### Text under study
+===+

Address
- 3211 Kenney Street Terrace, British Columbia, V8G 3E9 Canada

District information
- Superintendent: Ms. Janet Meyer
- Schools: 23
- Budget: CA$48.1 million

Students and staff
- Students: 5760

Other information
- Website: www.cmsd.bc.ca

= School District 82 Coast Mountains =

School district in British Columbia, Canada

School District 82 Coast Mountains is a school district in northwestern British Columbia between Prince Rupert and Prince George. This includes the major centres of Terrace, Kitimat and extends to the town of Stewart on the BC-Alaska border.

==History==
In January 1968, School District 51 (Portland Canal) and School District 53 (Terrace) merged to form School District 88 (Skeena–Cassiar). In early 1975, School District 88 (Terrace) became the commonly used name. School District 82 was created in late 1996 by the amalgamation of School District 80 (Kitimat) and School District 88 (Terrace).

+===+

### The data
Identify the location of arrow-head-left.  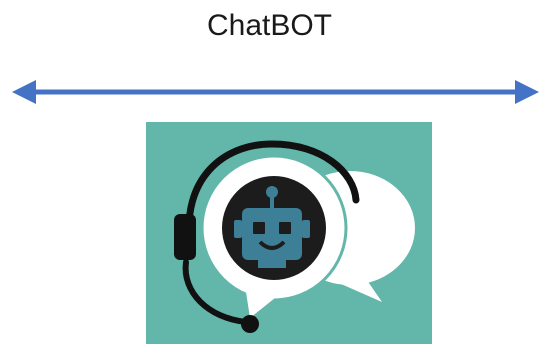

+===+

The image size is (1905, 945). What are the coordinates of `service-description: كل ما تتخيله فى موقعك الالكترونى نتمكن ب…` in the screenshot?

+===+

### The problem
Reproduce verbatim the stretch of the school district text from "Students and staff" through "District 88 (Terrace).". The records bear no relation to the school district text.

### Task result
Students and staff
- Students: 5760

Other information
- Website: www.cmsd.bc.ca

= School District 82 Coast Mountains =

School district in British Columbia, Canada

School District 82 Coast Mountains is a school district in northwestern British Columbia between Prince Rupert and Prince George. This includes the major centres of Terrace, Kitimat and extends to the town of Stewart on the BC-Alaska border.

==History==
In January 1968, School District 51 (Portland Canal) and School District 53 (Terrace) merged to form School District 88 (Skeena–Cassiar). In early 1975, School District 88 (Terrace) became the commonly used name. School District 82 was created in late 1996 by the amalgamation of School District 80 (Kitimat) and School District 88 (Terrace).